A locked-in percentage is important because it will scale alongside the growth of the industry. The more money that sports betting makes in Ohio, the more money sent to help promote responsible gambling in the state.
That’s a great approach in theory, but a 2% rate will amount to Ohio raising less money for responsible gambling compared with other Midwest states.
Flat rate vs. percentage tax system
Not every state takes the same approach to divvying up its tax money.
Pennsylvania, for example, uses a flat-rate system to send money toward responsible gambling initiatives. It sends $2 million of its sports betting revenue to responsible gambling each year. That flows directly into the state’s Problem Gambling Treatment Fund.
Although that $2 million doesn’t scale up alongside the industry, it’s ultimately a larger amount of money than most nearby states spend.
Ohio’s market could generate $50 million in annual tax revenue once it matures. With the state’s 2% rate, that shapes out to be $1 million per year to fight problem gambling.
So even though Ohio’s sports betting market could be even larger than Pennsylvania’s, the Buckeye State could end up only sending half of the amount of money to promote responsible gambling. A 2% rate just isn’t high enough to match Pennsylvania’s numbers.
Each state spends tax money differently
Like Pennsylvania, Michigan also uses a flat-rate approach to send sports betting money toward responsible gambling.
However, its annual rate is much lower than Pennsylvania’s $2 million. Michigan sends $500,000 to the state’s Compulsive Gaming Prevention Fund every year. Michigan also contributes another $500,000 to the fund annually from internet gaming proceeds derived from online casinos and online poker.
Ohio’s projected $1 million spending tops Michigan’s sports betting contributions, but Ohio will be a much larger sports betting market than Michigan.
Indiana, the other sports betting industry nearby, approaches things in a similar way to Ohio. The Hoosier State also uses a scaling percentage system to fund its responsible gambling programs; 3.33% of the state’s sports betting tax revenue goes to responsible gambling initiatives.
However, like Ohio, Indiana’s percentage stacks up to a smaller amount of spending compared with Pennsylvania.
Indiana made a little more than $29 million in taxes from sports betting in 2021. At the state’s 3.33% rate, that sent about $967,000 toward responsible gambling.
That puts Indiana’s responsible gambling funding on a nearly identical track compared to Ohio’s projections.
Ohio will generate less than its neighbors
Most casinos in the U.S. only allow gamblers who are at least 21 years old to play. That’s generally the standard around the country.
There are nearly 8 million residents in Ohio who are 21 and over.
With Ohio’s current sports betting tax rate, the fully mature industry will create about 13 cents for responsible gambling per citizen of legal age.

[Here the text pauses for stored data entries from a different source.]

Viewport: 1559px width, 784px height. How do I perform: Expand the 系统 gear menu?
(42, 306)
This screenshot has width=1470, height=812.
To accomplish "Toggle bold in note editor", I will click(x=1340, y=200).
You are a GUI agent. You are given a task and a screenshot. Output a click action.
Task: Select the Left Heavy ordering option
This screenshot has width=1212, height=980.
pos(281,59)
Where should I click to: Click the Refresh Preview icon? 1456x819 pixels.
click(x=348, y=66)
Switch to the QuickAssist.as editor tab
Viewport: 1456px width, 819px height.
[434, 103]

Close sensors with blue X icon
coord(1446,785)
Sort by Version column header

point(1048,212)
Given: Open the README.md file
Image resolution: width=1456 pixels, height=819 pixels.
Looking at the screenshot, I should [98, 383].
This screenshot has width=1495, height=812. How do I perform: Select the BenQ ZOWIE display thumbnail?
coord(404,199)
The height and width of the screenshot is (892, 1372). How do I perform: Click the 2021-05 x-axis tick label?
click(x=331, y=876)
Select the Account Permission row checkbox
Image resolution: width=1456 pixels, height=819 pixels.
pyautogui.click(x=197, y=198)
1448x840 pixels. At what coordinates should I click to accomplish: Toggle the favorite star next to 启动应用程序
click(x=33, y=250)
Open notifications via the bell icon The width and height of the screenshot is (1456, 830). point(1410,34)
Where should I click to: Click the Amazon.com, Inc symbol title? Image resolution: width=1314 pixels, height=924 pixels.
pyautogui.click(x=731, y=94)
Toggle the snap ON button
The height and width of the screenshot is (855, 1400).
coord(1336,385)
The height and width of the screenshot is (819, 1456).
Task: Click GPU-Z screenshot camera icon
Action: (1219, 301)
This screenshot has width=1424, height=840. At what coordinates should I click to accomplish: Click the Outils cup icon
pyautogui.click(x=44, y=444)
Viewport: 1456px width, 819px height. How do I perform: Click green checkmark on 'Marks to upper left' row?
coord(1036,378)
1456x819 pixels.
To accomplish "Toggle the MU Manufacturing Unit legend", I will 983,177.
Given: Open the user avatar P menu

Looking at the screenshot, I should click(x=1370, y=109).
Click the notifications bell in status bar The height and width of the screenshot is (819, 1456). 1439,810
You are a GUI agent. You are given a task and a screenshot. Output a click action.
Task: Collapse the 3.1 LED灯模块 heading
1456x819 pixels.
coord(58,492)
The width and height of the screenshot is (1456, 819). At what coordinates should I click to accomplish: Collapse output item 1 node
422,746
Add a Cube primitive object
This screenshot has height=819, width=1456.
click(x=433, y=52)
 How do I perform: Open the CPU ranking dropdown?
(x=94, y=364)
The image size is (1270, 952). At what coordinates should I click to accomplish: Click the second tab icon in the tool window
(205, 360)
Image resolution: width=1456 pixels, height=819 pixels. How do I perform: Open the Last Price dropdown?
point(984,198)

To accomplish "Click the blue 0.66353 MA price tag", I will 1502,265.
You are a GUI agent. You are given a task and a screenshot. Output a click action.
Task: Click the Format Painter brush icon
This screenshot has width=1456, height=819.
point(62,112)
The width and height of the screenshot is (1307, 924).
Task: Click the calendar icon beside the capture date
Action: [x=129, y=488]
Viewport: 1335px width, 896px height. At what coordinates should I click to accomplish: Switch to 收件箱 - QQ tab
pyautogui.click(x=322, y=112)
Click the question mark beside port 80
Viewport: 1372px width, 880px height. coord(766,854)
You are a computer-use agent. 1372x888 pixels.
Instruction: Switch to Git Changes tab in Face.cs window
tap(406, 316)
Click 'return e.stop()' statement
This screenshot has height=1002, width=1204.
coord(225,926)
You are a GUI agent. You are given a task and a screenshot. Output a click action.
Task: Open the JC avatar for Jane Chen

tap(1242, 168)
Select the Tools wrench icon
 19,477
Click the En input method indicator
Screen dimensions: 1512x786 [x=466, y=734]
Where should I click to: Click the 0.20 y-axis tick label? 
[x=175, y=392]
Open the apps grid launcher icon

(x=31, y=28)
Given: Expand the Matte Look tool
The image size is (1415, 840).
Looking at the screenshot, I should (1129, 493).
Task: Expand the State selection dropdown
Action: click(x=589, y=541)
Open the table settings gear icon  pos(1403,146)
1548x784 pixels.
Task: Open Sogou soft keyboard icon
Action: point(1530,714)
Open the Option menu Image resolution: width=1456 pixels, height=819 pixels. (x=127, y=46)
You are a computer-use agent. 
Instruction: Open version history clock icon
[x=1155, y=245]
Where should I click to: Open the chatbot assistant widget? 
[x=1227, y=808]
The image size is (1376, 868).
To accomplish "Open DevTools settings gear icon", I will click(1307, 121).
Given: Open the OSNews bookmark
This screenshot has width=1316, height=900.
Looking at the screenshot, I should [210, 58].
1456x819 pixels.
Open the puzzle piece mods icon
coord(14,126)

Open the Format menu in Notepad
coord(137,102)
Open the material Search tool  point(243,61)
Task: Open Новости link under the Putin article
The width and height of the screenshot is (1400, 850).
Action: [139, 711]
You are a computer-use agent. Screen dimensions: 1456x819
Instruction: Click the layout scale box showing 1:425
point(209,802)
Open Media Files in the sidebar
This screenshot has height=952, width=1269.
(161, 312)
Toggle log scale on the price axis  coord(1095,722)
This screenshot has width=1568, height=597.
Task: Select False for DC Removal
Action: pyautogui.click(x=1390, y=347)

That’s nearly twice as much as Michigan’s 7 cents, but lower than Indiana and Pennsylvania’s spending of about 23 cents per legal resident.
Overall, Ohio ends up in the middle of the pack when it comes to how much money its sports betting industry will generate for responsible gambling. The state’s new industry could create more funding than some nearby markets like Michigan and Indiana, but less money than other smaller markets like Pennsylvania.